Quoted passage:

»»

The other day I was casually doomscrolling Facebook when my thumb landed on a New Yorker article about the San Francisco Board of Education renaming 44 public schools that honor historical figures with ties to slavery, racism, oppression or the subjugation of human beings.
The article includes an interview with the president of the board, Gabriela Lopez, who defends the decision by emphasizing that the list of schools is merely a work in progress and their main objective is to create an open dialogue about the complicated history of the U.S. Her delivery was muddled, though. Any valid point she made was lost in a word salad of regurgitated sound bites and the critical tone of the interviewer, whose disdain for the panel that selected the problematic names, which did not include a historian or anyone to provide accurate research, was palpable throughout the article.
Since the Board of Education still hasn’t determined when kids will be able to return to classes, it’s hard not to agree with detractors that the announcement comes off as a tone-deaf display of extreme cancel culture.
When the story first came out at the end of January, it set off a firestorm of vitriol on Facebook groups devoted to San Francisco, where members, outraged over the proposed changes, called it an attack on the history of The City, as well as their personal histories.

««

Written task 1: Do these statements agree with the school-renaming passage? Answer yes or no for each, and quote the deciding words. (a) The New Yorker article was about the board renaming 44 public schools. (b) The panel that selected the names included a historian. (c) The story first came out at the end of January.
Written task 2: Please reproduce part of the school-renaming passage word for word: begin at the words "The other day" and stop after "throughout the article.".

Material provided:

»»

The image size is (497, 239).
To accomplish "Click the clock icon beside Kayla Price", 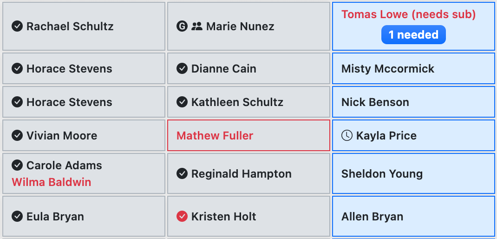I will click(347, 136).
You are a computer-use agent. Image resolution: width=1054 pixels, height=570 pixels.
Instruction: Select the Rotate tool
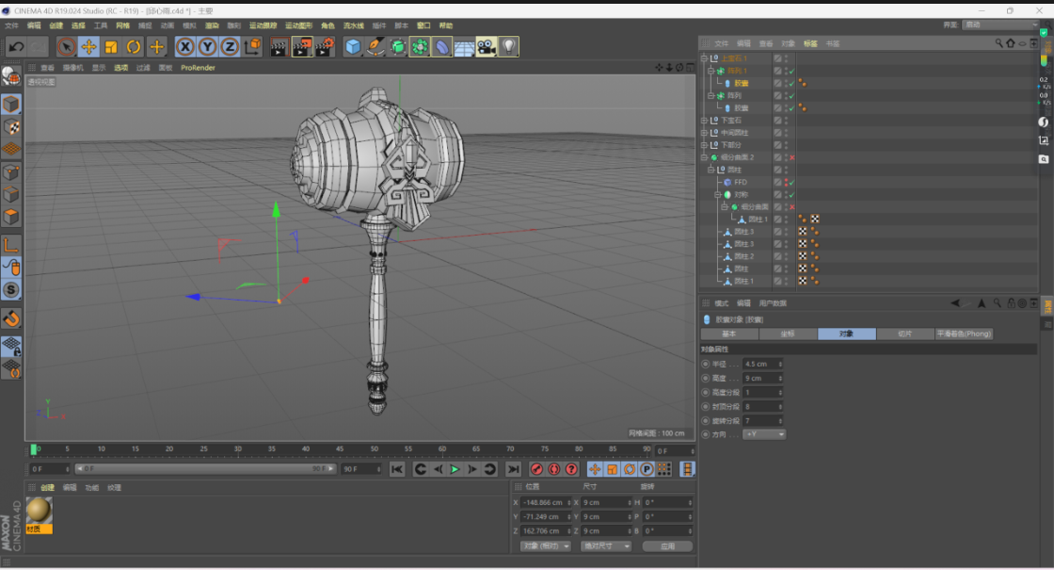coord(134,46)
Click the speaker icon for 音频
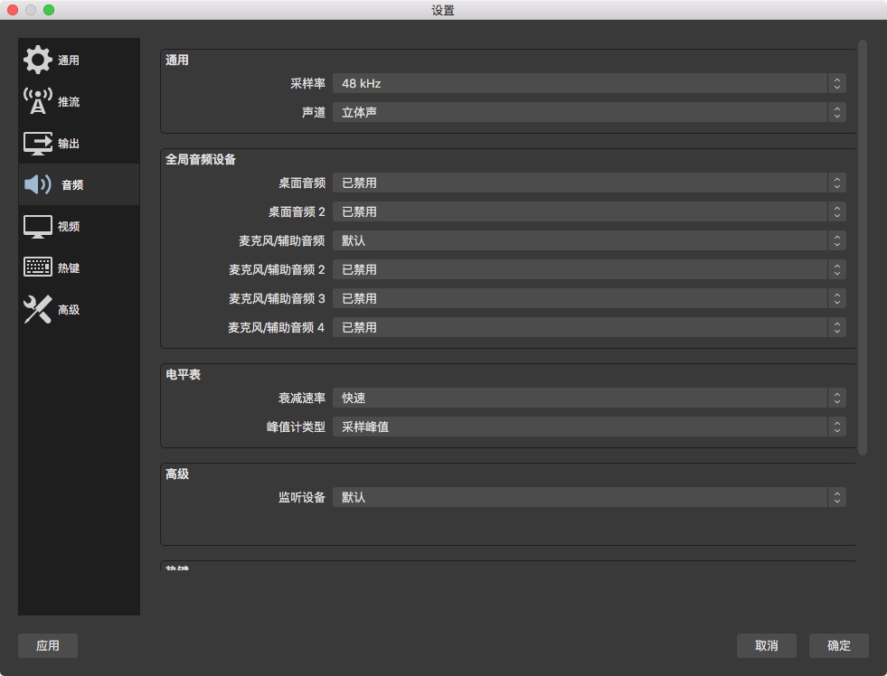This screenshot has width=887, height=676. [38, 184]
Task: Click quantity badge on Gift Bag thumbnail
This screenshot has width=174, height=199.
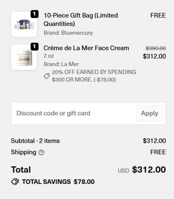Action: 34,14
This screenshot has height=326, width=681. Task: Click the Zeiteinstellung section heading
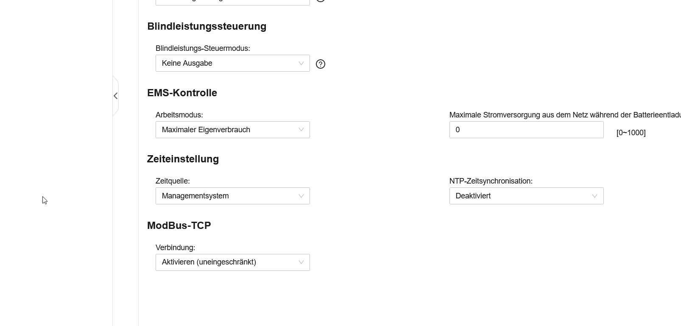[183, 159]
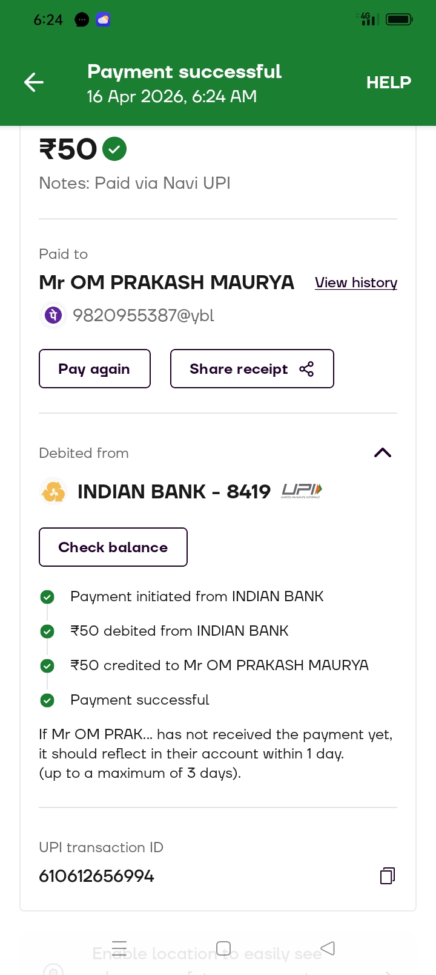436x975 pixels.
Task: Tap the green success checkmark beside ₹50
Action: pos(114,149)
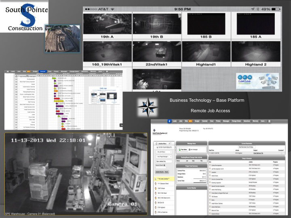Click the blue home icon in dashboard navigation
The width and height of the screenshot is (291, 218).
pos(169,121)
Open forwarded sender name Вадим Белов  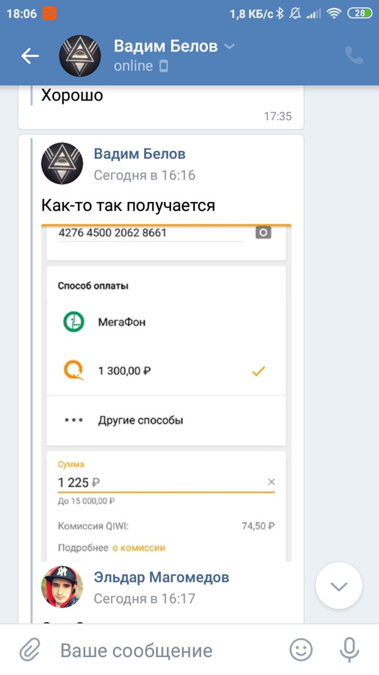[x=139, y=154]
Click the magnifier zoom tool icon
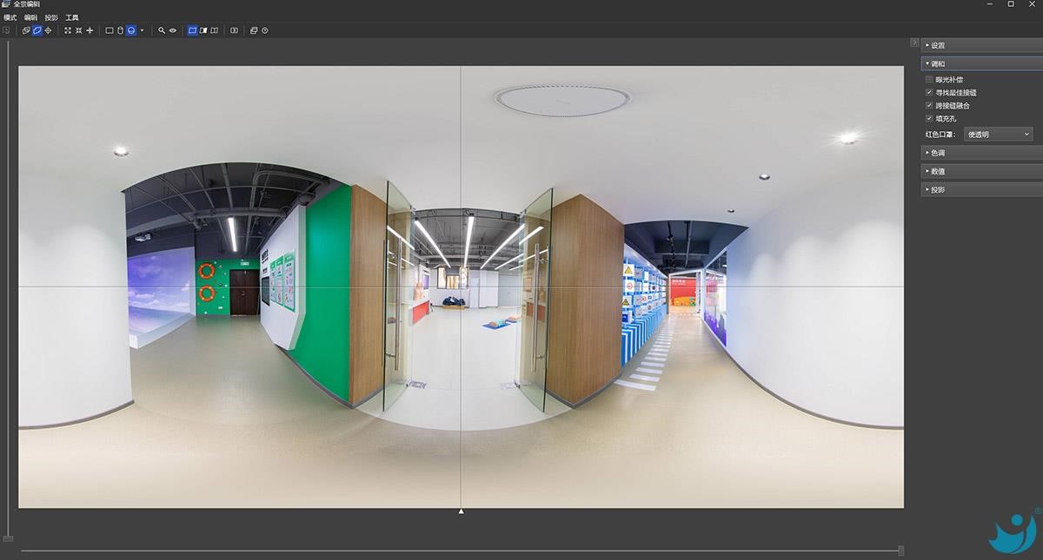The width and height of the screenshot is (1043, 560). (x=162, y=30)
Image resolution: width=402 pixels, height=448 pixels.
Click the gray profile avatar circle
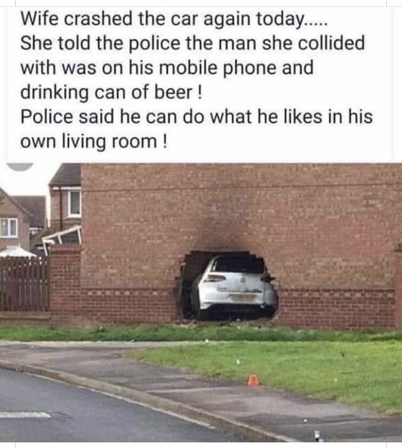pos(20,167)
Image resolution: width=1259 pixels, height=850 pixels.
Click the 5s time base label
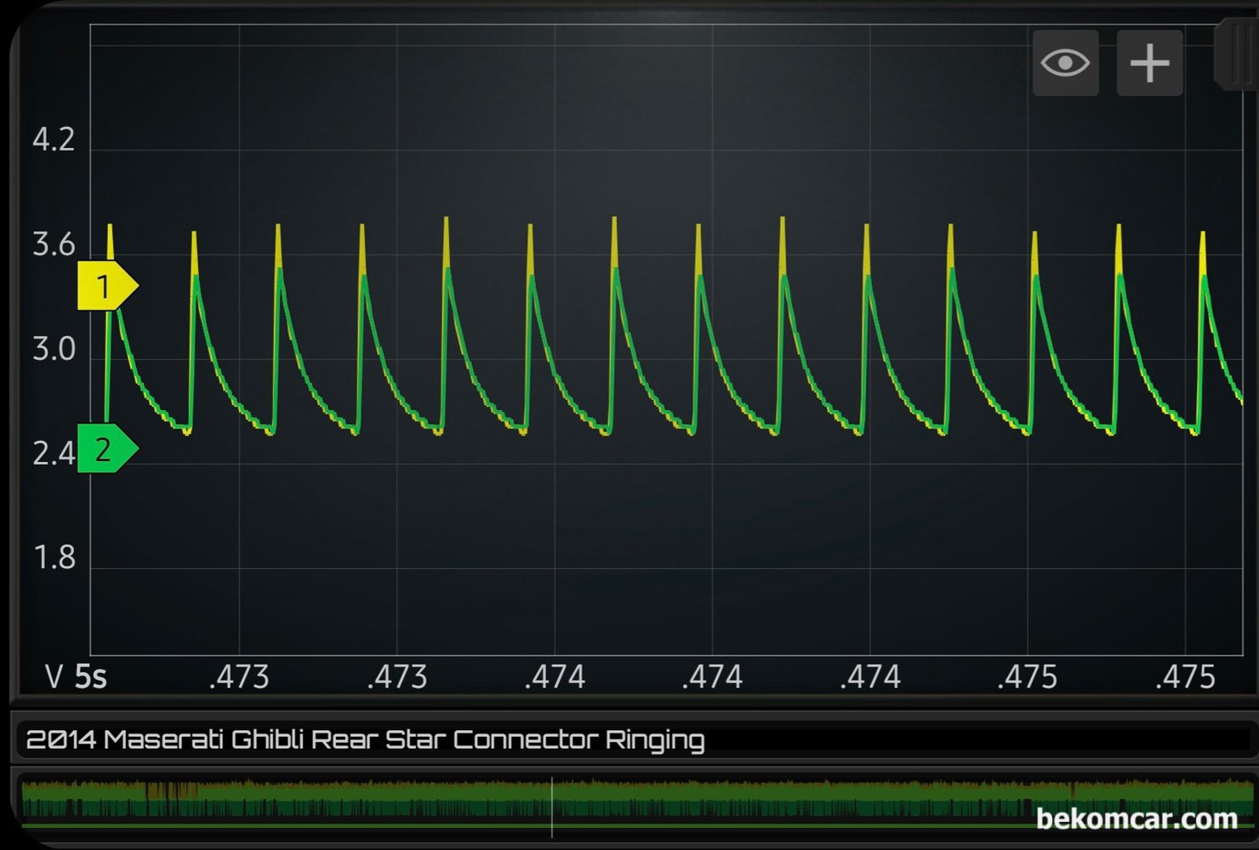[x=90, y=677]
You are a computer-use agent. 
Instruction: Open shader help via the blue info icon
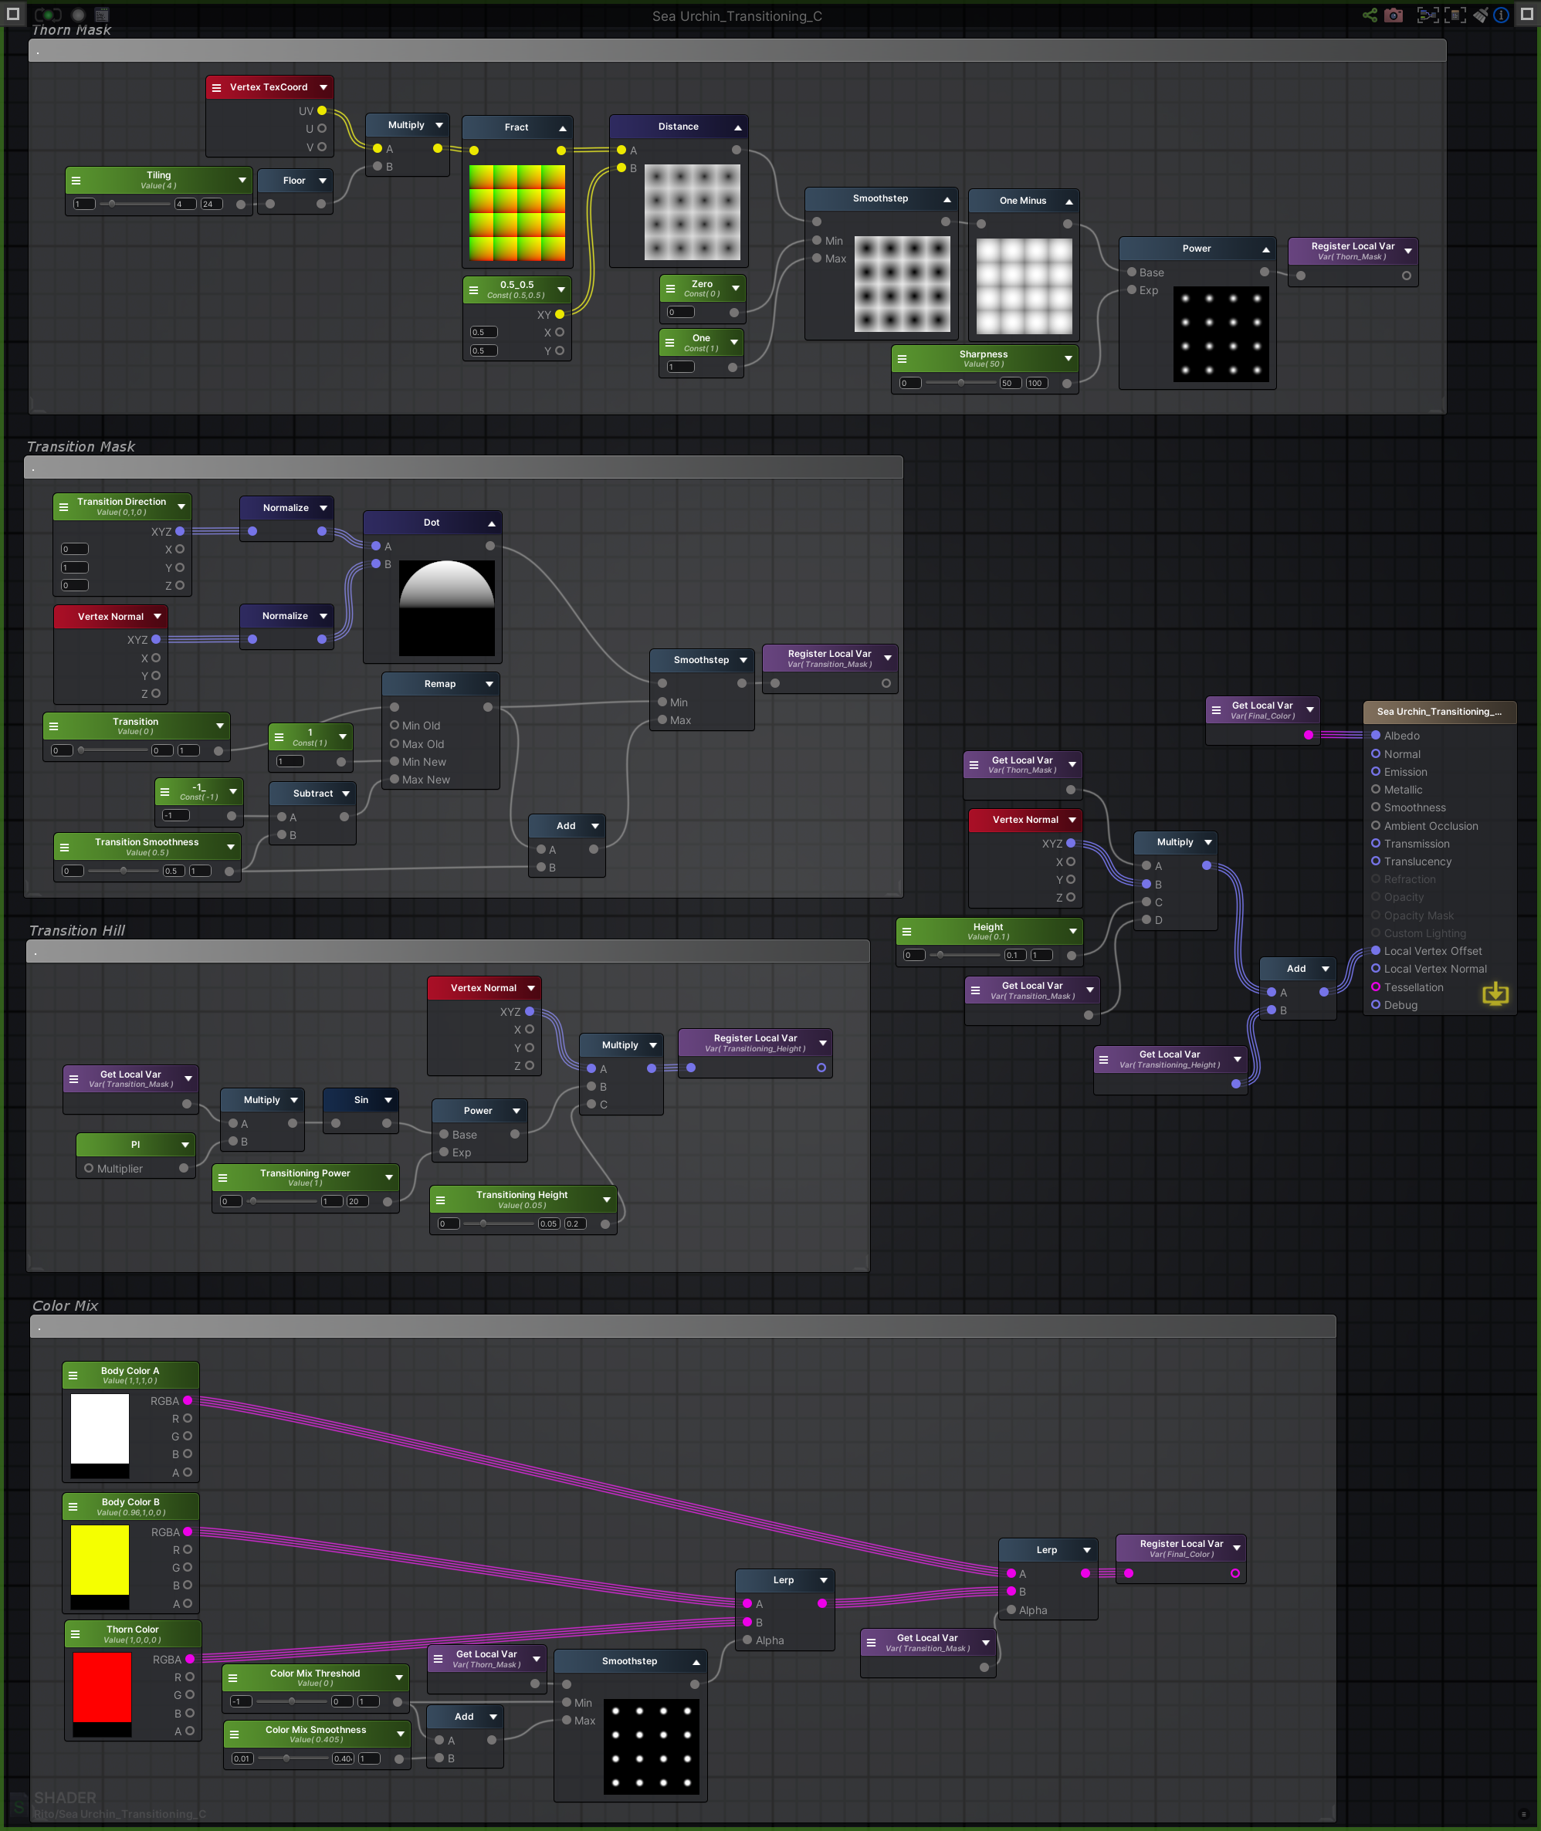pyautogui.click(x=1502, y=15)
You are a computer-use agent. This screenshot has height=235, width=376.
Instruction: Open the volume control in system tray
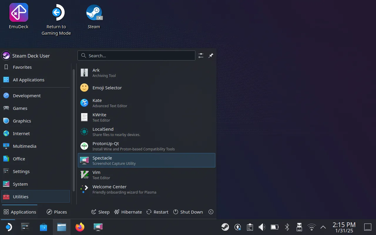click(x=262, y=227)
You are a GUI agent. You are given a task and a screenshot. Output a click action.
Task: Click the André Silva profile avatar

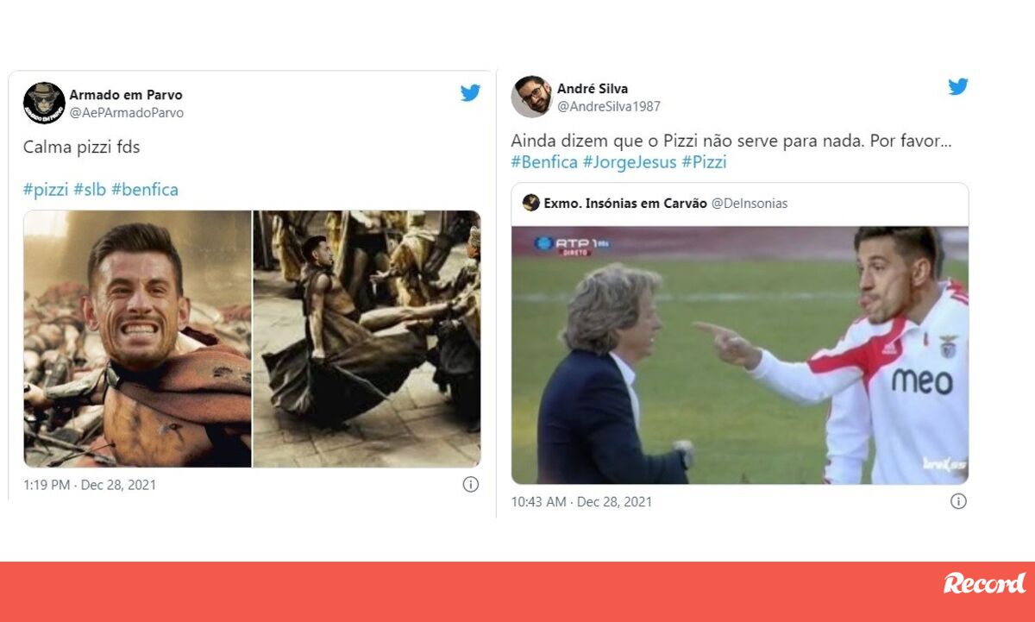(x=531, y=97)
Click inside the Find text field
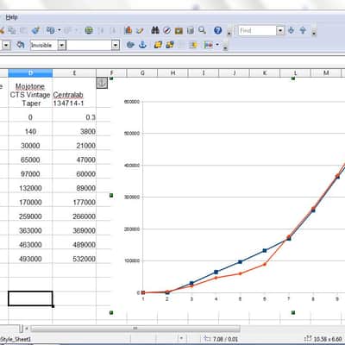The height and width of the screenshot is (345, 345). 257,30
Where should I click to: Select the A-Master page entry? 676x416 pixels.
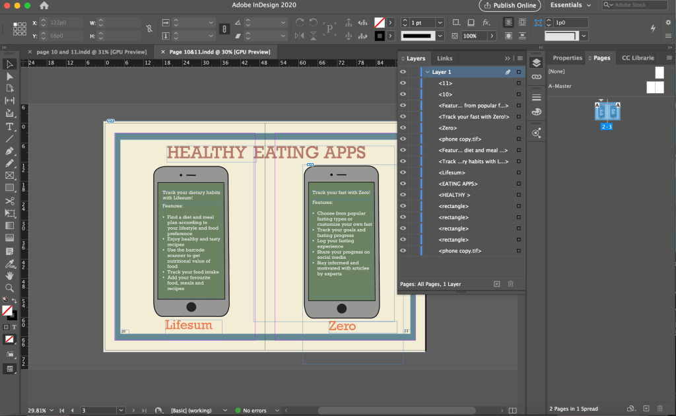[x=560, y=87]
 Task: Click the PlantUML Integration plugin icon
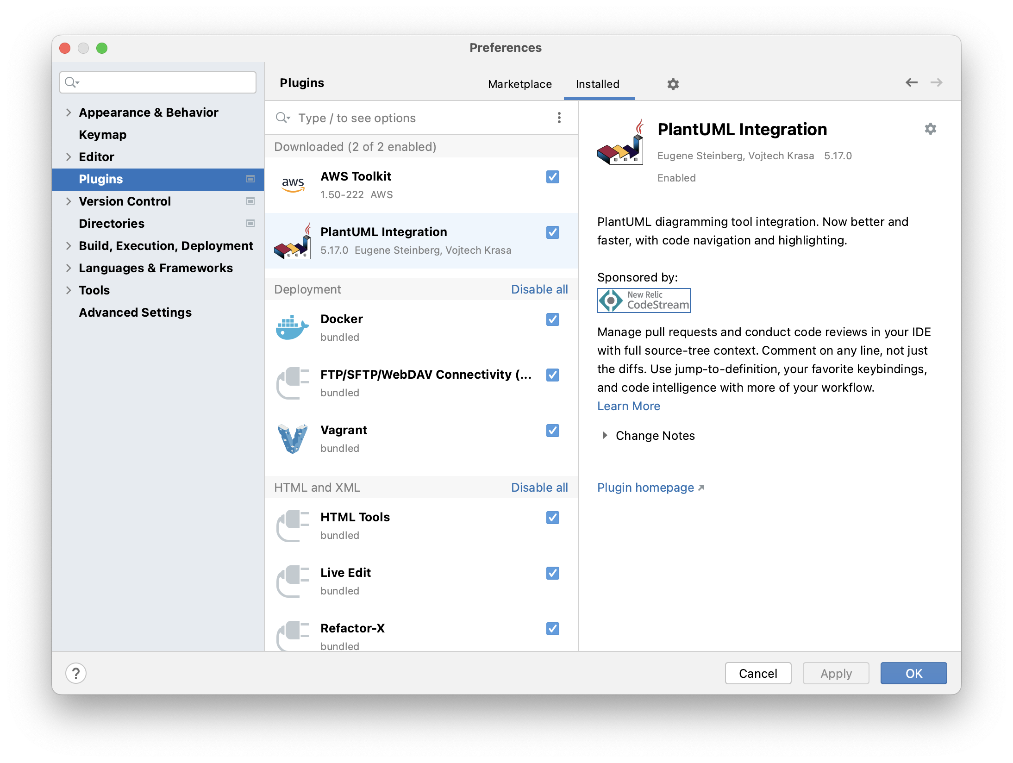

««

Task answer 1:
(a) Yes: "renaming 44 public schools that honor historical figures with ties to slavery, racism, oppression or the subjugation of human beings"
(b) No: "which did not include a historian or anyone to provide accurate research"
(c) Yes: "When the story first came out at the end of January"

Task answer 2:
The other day I was casually doomscrolling Facebook when my thumb landed on a New Yorker article about the San Francisco Board of Education renaming 44 public schools that honor historical figures with ties to slavery, racism, oppression or the subjugation of human beings.
The article includes an interview with the president of the board, Gabriela Lopez, who defends the decision by emphasizing that the list of schools is merely a work in progress and their main objective is to create an open dialogue about the complicated history of the U.S. Her delivery was muddled, though. Any valid point she made was lost in a word salad of regurgitated sound bites and the critical tone of the interviewer, whose disdain for the panel that selected the problematic names, which did not include a historian or anyone to provide accurate research, was palpable throughout the article.